§ Given records:
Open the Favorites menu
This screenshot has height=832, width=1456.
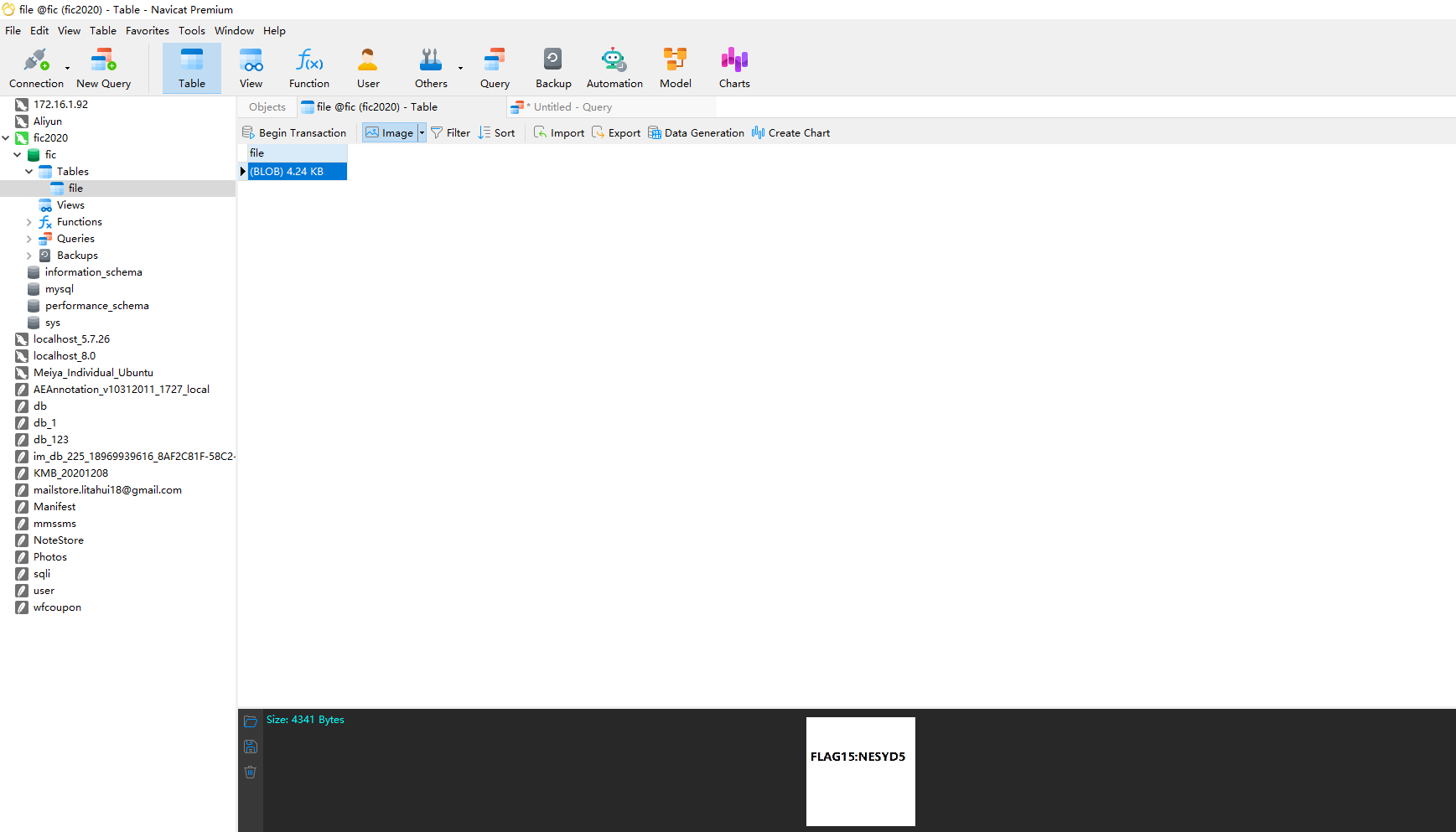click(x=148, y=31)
---
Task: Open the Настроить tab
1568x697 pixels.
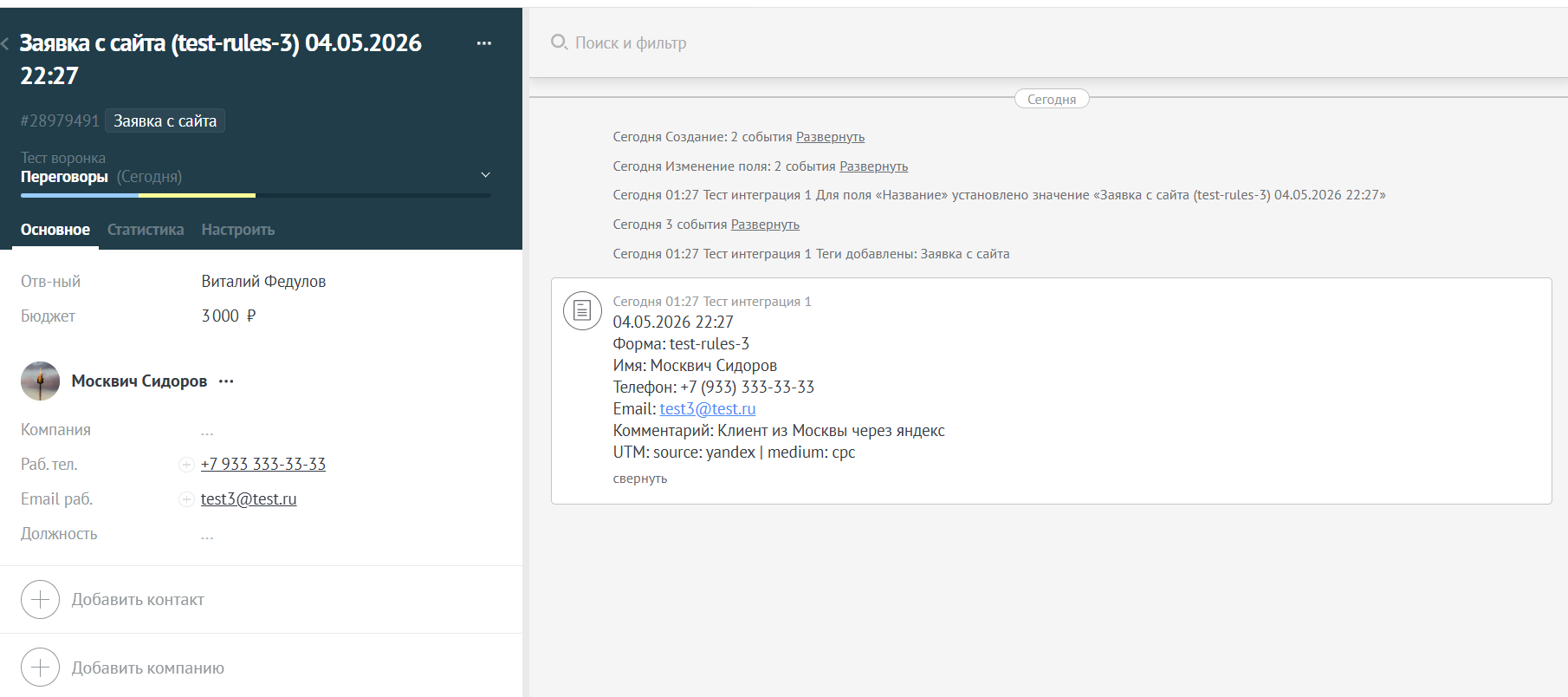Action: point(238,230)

§ Try it: If a line of the records above holds the word "Open", show it.

§ Your solution:
Open the Favorites menu
Task: Open the Настроить tab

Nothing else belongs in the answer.